Questa sobria verve comunicativa fluisce in una letteratura intesa come antidoto alla sofferenza, ma anche come arma di denuncia a soprusi e ingiustizie.
Scrivere per Luis è una missione: è la possibilità di utilizzare le parole al servizio della libertà, quella stessa libertà tanto inneggiata e rincorsa nella sua travagliata ed errante esistenza, costellata da esilio e prigionia, nei difficili tempi del violento regime dittatoriale cileno di Pinochet.
Le paure e le emozioni di quegli anni  rivivono spesso nella sua opera, dove trovano posto anche l’amore per la Natura e l’attenzione ai valori di Uguaglianza e di Amicizia.

“Storia di una gabbianella e del gatto che le insegnò a volare”, “Il vecchio che leggeva romanzi d’amore” e “Ingredienti per una vita di formidabili passioni” sono alcuni dei titoli più conosciuti di Sepulveda; in ognuno di essi aleggia, silenzioso, un messaggio di speranza, che si può ben cogliere in queste sue parole:

“Quando vivi intensamente, capisci presto che la cosa più facile, più normale, è il fallimento. Però solo dai fallimenti ricavi una lezione. La nostra generazione è segnata dai fallimenti. Eppure si potrebbe dire che procede di sconfitta in sconfitta fino alla vittoria finale”.

Fallimento dopo fallimento, sconfitta dopo sconfitta, l’obiettivo è quello di costruire un futuro migliore, edificato con l’impegno della collettività e non soltanto del singolo, per lasciare finalmente che il “Noi”prevalga sull'”Io”.
Oggi  tutti “Noi” siamo chiamati alla prova per fermare l’avanzata di un virus inaspettato, ineffabile e incalzante.

Ognuno è tenuto a dare il suo contributo, dal personale medico che combatte in prima linea,  agli anziani che restano confinati nella propria abitazione, spesso senza nessuno con sé, in una solitudine disarmante, in balia delle paure più  fragili.

Le condizioni di Sepulveda ad oggi restano serie ma stazionarie, come ha rivelato la moglie, la poetessa Carmen Yanez, anche lei positiva al virus, contratto in forma più lieve.

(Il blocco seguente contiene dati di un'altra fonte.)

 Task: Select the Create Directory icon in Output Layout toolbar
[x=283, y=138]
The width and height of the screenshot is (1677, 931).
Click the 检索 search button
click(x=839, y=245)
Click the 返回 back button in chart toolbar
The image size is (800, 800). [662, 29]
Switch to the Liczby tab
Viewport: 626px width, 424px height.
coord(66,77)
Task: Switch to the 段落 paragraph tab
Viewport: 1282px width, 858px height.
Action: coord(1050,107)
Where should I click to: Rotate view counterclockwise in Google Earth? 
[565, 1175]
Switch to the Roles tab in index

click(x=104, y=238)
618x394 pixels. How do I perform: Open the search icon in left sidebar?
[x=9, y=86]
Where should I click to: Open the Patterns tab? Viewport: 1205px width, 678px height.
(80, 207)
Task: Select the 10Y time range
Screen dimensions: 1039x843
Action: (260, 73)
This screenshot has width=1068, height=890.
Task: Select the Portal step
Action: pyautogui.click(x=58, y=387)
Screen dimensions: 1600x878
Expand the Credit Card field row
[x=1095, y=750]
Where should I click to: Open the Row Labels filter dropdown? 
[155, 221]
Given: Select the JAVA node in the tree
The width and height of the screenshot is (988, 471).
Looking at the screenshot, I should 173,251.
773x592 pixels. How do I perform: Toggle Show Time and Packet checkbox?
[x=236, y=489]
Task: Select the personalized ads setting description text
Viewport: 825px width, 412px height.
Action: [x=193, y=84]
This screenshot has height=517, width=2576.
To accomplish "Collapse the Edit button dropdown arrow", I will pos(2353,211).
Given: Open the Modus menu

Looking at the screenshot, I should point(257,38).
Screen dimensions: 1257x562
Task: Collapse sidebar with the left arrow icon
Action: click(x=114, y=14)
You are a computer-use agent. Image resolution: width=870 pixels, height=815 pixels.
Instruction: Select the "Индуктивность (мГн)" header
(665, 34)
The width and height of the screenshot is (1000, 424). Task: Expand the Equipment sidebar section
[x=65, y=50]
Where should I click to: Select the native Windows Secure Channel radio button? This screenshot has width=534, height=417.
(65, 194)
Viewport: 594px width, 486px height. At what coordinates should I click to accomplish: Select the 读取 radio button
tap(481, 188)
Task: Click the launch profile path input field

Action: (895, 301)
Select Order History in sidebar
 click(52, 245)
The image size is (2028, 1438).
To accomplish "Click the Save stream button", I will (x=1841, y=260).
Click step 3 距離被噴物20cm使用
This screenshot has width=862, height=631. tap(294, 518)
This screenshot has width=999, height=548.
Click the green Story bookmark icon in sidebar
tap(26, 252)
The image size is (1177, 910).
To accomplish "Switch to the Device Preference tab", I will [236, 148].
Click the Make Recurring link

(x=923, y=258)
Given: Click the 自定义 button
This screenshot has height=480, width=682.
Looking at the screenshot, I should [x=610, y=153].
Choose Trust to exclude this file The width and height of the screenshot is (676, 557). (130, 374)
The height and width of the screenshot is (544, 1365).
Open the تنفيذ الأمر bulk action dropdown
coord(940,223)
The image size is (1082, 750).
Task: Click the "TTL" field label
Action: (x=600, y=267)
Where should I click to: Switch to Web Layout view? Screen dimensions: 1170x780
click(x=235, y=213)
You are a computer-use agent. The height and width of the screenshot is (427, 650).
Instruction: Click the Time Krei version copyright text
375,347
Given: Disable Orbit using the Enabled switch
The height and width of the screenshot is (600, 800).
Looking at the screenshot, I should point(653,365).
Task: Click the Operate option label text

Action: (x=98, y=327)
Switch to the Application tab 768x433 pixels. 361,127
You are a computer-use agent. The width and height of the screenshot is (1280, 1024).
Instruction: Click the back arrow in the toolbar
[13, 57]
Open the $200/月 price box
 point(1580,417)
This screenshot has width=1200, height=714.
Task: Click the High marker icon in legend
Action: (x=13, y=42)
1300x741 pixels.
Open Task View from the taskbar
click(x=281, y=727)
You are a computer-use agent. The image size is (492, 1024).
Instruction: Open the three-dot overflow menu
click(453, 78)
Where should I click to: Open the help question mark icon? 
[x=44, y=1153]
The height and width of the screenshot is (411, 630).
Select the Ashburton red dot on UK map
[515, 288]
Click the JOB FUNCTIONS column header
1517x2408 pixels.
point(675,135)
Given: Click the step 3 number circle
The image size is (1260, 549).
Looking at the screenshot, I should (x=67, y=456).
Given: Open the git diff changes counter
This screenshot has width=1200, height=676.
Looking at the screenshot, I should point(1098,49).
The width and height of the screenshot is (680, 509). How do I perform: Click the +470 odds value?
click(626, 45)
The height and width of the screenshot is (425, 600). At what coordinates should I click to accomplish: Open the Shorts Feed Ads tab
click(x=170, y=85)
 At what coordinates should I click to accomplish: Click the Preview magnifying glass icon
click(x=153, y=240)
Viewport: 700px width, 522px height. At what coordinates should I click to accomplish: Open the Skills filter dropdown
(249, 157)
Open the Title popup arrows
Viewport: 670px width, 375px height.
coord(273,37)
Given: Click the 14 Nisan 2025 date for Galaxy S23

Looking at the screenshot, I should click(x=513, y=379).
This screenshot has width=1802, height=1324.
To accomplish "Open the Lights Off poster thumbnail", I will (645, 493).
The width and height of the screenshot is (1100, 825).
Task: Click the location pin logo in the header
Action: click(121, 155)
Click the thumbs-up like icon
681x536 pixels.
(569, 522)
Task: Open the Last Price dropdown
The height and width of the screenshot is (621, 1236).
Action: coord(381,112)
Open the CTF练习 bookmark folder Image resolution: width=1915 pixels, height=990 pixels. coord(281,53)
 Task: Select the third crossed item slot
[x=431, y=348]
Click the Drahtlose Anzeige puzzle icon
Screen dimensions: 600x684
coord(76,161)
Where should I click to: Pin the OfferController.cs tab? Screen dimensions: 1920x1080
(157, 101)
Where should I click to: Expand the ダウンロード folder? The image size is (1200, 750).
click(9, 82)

La coppia si ritrova così a condividere questa ennesima sfida, che si aggiunge alle grandi difficoltà affrontate ai tempi del golpe di Pinochet. Sposatisi da poco, subirono con la prigionia e l’esilio le circostanze avverse del difficile momento storico, fino a perdersi l’uno dall’altra.

Si incontrarono a distanza di anni e l’indissolubilità del loro legame prevalse su tutto: nonostante entrambi avessero nel frattempo contratto altre relazioni, Luis e Carmen si amavano come e più di prima e suggellarono il loro sentimento convolando in seconde nozze.

Un amore da romanzo, “La màs bella historia de Amor”, per citare il titolo della fascinosa poesia che Sepulveda dedica alla moglie:

«L’ ultima nota del tuo addio/ mi disse che non sapevo nulla/ e che arrivavo/ al tempo necessario/ di imparare i perché della materia./ Così, tra pietra e pietra/ seppi che sommare è unire/ e che sottrarre ci lascia soli e vuoti/ che due più due/ può essere un pezzo di Vivaldi/ seppi che la mia opera era scritta/ perché La Più Bella Storia d’ Amore/ è possibile solo/ nella serena e inquietante calligrafia dei tuoi occhi».  (L.S.)